## start
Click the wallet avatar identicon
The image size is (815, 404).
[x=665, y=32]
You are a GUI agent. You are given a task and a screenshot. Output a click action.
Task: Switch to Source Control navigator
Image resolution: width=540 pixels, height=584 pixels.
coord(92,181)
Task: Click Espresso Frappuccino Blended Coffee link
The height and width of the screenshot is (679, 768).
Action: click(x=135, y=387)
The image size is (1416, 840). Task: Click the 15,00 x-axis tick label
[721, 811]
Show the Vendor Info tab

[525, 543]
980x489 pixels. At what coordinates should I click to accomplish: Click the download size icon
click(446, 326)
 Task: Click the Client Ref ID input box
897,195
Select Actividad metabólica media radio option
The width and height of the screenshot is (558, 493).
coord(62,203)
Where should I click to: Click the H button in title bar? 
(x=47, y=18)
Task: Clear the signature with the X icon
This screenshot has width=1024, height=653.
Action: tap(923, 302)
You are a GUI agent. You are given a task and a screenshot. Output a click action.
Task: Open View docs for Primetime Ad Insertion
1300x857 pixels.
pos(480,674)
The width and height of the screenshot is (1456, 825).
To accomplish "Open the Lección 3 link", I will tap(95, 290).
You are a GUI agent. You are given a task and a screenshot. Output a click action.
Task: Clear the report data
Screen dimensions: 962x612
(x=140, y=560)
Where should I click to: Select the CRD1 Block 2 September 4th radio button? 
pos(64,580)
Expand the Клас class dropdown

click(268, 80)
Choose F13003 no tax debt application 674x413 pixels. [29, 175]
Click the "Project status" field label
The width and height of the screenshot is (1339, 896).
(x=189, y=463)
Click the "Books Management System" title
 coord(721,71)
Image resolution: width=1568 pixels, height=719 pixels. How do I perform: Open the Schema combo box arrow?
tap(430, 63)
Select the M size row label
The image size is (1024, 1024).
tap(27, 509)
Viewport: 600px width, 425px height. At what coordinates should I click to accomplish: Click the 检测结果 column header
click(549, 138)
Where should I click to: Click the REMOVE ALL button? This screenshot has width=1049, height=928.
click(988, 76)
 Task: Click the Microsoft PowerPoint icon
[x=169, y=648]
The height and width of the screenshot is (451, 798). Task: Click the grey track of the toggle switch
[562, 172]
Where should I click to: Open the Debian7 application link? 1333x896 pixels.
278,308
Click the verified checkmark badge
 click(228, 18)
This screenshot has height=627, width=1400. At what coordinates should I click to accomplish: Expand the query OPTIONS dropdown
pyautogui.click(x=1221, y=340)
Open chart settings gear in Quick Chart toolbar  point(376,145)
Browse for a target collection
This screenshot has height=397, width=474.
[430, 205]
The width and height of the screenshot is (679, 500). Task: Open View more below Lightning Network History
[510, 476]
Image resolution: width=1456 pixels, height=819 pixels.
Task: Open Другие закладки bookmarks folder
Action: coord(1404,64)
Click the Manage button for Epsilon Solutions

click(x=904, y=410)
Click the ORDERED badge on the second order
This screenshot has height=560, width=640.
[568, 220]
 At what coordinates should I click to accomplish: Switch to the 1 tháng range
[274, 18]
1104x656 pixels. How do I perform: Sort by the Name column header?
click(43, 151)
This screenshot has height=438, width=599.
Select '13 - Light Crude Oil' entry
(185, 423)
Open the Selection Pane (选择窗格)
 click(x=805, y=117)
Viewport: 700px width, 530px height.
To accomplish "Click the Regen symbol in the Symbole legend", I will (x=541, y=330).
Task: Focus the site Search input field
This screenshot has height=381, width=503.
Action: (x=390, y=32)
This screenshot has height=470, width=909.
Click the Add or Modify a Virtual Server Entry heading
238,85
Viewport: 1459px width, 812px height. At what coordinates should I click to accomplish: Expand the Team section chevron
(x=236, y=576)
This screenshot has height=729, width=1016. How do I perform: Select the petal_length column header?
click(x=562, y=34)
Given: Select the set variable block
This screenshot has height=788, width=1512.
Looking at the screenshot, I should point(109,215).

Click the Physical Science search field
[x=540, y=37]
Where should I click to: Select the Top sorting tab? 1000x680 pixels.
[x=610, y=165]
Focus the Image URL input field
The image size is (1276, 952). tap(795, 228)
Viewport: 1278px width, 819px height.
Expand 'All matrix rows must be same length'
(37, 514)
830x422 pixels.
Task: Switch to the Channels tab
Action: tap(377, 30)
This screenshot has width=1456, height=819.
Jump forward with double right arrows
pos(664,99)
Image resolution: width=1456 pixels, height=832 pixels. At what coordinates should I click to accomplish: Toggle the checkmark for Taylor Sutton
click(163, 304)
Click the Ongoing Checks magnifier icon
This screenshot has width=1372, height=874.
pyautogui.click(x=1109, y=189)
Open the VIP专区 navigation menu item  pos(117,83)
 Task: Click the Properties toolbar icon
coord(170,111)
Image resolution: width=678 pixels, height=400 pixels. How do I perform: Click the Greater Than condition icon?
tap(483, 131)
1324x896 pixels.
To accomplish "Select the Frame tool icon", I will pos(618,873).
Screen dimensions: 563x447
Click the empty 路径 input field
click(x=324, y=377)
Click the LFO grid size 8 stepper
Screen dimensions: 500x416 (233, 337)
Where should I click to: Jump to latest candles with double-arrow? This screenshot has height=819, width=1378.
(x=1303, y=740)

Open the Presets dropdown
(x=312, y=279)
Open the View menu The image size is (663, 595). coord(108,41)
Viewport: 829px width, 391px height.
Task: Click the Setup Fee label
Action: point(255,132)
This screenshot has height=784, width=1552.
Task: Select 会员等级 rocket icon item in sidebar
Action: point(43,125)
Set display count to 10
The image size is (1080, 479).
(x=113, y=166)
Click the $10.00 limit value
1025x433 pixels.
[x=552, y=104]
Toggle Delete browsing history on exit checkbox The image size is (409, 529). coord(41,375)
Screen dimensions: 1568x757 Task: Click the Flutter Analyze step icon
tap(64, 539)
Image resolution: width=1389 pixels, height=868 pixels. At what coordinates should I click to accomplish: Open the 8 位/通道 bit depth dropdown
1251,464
## end
*Exercise aim*: Rewrite the material as a numbered list, taking everything from the line containing "This screenshot has width=1456, height=819." down to the line containing "Action: point(43,125)", both included. Leave out any blank lines.

*Expected output*:
1. This screenshot has width=1456, height=819.
2. Jump forward with double right arrows
3. pos(664,99)
4. Image resolution: width=1456 pixels, height=832 pixels. At what coordinates should I click to accomplish: Toggle the checkmark for Taylor Sutton
5. click(163, 304)
6. Click the Ongoing Checks magnifier icon
7. This screenshot has width=1372, height=874.
8. pyautogui.click(x=1109, y=189)
9. Open the VIP专区 navigation menu item  pos(117,83)
10.  Task: Click the Properties toolbar icon
11. coord(170,111)
12. Image resolution: width=678 pixels, height=400 pixels. How do I perform: Click the Greater Than condition icon?
13. tap(483, 131)
14. 1324x896 pixels.
15. To accomplish "Select the Frame tool icon", I will pos(618,873).
16. Screen dimensions: 563x447
17. Click the empty 路径 input field
18. click(x=324, y=377)
19. Click the LFO grid size 8 stepper
20. Screen dimensions: 500x416 (233, 337)
21. Where should I click to: Jump to latest candles with double-arrow? This screenshot has height=819, width=1378.
22. (x=1303, y=740)
23. Open the Presets dropdown
24. (x=312, y=279)
25. Open the View menu The image size is (663, 595). coord(108,41)
26. Viewport: 829px width, 391px height.
27. Task: Click the Setup Fee label
28. Action: point(255,132)
29. This screenshot has height=784, width=1552.
30. Task: Select 会员等级 rocket icon item in sidebar
31. Action: point(43,125)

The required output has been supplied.